* AIM OF THE TASK
Write out the data below without any changes, from its first line through the line that contains "[x=77, y=290]", with both of those lines included.

++++ INPUT MATERIAL

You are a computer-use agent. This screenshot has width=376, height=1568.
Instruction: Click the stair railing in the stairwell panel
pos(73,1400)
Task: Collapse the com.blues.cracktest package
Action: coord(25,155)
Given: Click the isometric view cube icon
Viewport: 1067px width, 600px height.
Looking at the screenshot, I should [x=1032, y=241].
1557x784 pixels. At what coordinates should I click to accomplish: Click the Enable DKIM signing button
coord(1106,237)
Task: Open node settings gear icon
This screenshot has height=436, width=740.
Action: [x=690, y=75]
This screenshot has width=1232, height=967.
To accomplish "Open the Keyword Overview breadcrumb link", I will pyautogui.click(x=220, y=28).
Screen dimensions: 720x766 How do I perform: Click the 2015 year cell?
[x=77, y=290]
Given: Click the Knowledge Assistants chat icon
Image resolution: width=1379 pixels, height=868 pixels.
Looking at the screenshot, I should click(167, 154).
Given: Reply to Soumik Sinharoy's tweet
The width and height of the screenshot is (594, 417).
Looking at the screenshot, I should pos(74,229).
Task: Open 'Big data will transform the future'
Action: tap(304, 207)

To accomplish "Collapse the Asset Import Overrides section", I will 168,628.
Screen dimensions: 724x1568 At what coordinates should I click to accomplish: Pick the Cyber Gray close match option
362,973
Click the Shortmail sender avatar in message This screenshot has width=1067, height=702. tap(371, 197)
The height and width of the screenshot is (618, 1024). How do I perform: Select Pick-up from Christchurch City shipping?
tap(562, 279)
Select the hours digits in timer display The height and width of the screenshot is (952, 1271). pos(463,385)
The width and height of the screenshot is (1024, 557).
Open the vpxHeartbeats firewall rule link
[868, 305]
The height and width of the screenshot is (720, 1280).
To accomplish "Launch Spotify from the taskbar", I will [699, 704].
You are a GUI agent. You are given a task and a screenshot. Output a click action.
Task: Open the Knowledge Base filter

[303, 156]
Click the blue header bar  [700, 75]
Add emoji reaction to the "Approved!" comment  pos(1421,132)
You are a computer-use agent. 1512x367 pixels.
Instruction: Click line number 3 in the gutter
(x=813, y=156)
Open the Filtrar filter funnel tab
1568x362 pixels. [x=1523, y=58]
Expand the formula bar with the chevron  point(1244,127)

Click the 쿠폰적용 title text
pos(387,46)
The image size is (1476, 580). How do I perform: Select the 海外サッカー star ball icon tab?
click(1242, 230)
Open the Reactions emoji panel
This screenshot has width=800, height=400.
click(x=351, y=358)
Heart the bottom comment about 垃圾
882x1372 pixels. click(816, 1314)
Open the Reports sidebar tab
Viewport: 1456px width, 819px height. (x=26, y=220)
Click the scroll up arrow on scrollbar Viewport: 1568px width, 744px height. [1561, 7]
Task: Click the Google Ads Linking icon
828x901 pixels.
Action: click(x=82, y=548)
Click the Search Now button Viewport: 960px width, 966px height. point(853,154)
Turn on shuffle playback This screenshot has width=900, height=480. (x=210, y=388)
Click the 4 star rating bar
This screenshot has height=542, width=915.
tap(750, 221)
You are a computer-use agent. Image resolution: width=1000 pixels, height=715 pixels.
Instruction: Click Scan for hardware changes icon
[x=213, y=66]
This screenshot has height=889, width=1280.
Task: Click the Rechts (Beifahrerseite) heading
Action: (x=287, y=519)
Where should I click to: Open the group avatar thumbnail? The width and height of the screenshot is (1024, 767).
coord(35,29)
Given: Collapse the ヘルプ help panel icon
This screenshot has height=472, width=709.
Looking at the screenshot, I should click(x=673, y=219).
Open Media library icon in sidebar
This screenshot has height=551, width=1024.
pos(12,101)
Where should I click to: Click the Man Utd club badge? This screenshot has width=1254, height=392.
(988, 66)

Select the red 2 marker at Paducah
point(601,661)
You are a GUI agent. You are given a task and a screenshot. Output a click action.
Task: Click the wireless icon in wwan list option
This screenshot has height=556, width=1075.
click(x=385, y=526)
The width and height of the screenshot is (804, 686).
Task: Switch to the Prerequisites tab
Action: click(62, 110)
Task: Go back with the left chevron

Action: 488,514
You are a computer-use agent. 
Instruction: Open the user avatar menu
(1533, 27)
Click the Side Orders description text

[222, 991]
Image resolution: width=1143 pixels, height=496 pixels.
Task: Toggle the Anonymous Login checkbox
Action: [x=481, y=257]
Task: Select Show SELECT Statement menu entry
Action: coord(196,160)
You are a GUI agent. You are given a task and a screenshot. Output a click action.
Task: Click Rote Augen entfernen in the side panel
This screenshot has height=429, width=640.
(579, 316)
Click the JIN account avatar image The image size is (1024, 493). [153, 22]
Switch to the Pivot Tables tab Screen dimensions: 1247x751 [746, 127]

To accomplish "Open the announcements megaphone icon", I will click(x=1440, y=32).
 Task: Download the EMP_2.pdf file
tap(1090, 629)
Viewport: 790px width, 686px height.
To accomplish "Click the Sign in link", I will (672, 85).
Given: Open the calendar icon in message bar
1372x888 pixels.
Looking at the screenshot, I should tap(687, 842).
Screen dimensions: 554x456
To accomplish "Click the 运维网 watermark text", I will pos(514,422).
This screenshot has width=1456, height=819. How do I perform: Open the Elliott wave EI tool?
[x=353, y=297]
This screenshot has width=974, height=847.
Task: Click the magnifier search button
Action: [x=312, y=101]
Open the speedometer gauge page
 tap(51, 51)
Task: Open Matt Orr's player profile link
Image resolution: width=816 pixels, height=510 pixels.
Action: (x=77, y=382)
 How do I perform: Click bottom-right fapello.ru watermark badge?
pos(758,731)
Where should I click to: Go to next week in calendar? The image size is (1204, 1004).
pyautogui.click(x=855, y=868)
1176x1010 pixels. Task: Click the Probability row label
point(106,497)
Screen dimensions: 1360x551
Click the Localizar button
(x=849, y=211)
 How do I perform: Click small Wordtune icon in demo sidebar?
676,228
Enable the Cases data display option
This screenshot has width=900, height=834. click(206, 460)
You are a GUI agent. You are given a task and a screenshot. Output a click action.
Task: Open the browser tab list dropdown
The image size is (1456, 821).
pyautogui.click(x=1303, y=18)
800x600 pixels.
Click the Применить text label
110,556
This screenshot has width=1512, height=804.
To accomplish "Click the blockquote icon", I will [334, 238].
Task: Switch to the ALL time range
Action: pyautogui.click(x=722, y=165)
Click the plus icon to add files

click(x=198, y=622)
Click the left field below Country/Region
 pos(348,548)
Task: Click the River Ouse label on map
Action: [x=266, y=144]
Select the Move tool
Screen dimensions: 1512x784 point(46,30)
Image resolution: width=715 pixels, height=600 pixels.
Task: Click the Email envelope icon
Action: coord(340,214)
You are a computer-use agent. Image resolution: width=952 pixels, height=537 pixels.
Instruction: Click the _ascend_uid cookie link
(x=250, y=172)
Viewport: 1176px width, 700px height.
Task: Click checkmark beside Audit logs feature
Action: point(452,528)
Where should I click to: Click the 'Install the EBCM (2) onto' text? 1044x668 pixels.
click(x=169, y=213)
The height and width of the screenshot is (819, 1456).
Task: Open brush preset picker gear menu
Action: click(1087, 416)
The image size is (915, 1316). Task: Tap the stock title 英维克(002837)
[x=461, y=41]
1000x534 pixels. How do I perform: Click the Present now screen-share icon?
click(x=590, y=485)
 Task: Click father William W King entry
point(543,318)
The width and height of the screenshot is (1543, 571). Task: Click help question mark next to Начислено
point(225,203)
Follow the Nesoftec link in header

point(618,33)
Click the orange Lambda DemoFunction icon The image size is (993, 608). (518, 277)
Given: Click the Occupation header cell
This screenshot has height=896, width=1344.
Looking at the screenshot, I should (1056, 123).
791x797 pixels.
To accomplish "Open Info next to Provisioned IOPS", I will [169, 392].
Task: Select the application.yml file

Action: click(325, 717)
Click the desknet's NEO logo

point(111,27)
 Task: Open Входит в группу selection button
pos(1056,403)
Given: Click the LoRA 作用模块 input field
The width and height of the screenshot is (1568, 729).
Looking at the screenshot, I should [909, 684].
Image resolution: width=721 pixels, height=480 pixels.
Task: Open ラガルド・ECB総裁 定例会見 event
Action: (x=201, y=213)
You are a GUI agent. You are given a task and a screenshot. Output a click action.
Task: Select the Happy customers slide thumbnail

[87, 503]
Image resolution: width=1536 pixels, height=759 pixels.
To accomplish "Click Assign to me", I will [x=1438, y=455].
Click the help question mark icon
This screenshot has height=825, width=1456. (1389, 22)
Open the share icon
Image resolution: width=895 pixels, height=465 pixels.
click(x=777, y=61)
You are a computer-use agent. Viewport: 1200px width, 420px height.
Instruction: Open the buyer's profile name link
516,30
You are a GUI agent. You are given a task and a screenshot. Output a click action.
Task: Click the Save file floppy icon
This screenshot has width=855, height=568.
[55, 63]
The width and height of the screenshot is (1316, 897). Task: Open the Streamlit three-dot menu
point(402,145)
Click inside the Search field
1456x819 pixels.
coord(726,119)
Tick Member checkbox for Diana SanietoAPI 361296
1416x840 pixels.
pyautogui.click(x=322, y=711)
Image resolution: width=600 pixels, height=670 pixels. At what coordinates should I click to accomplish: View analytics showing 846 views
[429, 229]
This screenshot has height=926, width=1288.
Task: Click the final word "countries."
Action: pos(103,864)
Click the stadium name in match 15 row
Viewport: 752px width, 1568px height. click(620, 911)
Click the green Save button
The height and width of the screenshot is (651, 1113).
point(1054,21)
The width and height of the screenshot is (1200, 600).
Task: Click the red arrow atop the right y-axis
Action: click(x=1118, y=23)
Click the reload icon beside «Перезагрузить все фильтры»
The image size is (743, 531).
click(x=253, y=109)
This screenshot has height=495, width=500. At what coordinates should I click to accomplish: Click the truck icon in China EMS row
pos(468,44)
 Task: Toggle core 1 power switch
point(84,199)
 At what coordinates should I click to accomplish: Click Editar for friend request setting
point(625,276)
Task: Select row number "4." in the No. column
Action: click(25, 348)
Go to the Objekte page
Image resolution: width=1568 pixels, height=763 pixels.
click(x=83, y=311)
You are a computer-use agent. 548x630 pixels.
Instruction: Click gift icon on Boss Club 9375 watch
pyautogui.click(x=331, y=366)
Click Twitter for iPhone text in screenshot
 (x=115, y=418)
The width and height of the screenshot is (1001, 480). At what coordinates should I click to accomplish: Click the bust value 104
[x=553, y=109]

++++++++

* WRITTEN SOLUTION
You are a computer-use agent. This screenshot has width=376, height=1568.
Instruction: Click the stair railing in the stairwell panel
pos(73,1400)
Task: Collapse the com.blues.cracktest package
Action: coord(25,155)
Given: Click the isometric view cube icon
Viewport: 1067px width, 600px height.
Looking at the screenshot, I should [x=1032, y=241].
1557x784 pixels. At what coordinates should I click to accomplish: Click the Enable DKIM signing button
coord(1106,237)
Task: Open node settings gear icon
This screenshot has height=436, width=740.
Action: [x=690, y=75]
This screenshot has width=1232, height=967.
To accomplish "Open the Keyword Overview breadcrumb link", I will pyautogui.click(x=220, y=28).
Screen dimensions: 720x766 How do I perform: Click the 2015 year cell?
[x=77, y=290]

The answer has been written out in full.